__OBJECTIVE__:
Count the lines in the records below that contain the word "Choose", and give only that number.

__DATA IN THIS EXERCISE__:

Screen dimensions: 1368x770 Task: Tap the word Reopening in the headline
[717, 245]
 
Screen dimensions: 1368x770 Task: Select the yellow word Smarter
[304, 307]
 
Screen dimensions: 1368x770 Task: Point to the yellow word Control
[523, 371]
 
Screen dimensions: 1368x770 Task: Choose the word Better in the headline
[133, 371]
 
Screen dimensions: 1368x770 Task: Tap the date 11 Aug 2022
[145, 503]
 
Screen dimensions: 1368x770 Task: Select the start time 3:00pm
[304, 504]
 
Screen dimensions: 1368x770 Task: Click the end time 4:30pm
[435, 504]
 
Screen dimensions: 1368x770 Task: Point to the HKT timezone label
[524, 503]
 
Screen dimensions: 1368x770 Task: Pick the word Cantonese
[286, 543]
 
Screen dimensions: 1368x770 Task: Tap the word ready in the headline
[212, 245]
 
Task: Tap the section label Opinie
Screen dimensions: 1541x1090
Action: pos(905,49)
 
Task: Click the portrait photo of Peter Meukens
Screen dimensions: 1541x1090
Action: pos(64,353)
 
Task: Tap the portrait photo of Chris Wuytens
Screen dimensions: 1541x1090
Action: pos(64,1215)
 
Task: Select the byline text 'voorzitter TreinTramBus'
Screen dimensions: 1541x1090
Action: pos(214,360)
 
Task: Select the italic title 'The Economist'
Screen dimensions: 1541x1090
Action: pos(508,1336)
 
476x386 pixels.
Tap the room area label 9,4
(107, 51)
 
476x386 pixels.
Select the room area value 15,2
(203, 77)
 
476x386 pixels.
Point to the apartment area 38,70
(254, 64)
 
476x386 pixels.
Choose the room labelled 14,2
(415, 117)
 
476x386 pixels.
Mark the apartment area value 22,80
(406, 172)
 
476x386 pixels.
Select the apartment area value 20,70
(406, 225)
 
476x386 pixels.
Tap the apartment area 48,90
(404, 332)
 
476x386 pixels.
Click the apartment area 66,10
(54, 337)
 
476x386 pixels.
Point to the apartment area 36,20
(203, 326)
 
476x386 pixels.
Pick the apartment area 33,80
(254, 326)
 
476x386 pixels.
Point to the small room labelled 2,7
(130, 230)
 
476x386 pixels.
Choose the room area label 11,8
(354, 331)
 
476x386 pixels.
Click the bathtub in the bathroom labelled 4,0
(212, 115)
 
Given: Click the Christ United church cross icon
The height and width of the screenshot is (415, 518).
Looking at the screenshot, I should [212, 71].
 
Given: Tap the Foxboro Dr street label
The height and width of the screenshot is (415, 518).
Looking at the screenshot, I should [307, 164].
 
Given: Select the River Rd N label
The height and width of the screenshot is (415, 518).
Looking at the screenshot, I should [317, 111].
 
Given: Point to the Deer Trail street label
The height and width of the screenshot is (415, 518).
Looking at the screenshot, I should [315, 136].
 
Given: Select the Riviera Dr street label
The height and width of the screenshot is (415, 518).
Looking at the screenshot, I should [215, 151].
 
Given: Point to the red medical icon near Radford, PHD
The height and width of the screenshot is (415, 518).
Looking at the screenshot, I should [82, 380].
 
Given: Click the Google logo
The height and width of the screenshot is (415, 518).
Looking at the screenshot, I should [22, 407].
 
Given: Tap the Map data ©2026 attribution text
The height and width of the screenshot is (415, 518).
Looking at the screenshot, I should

__TASK SOLUTION__:
3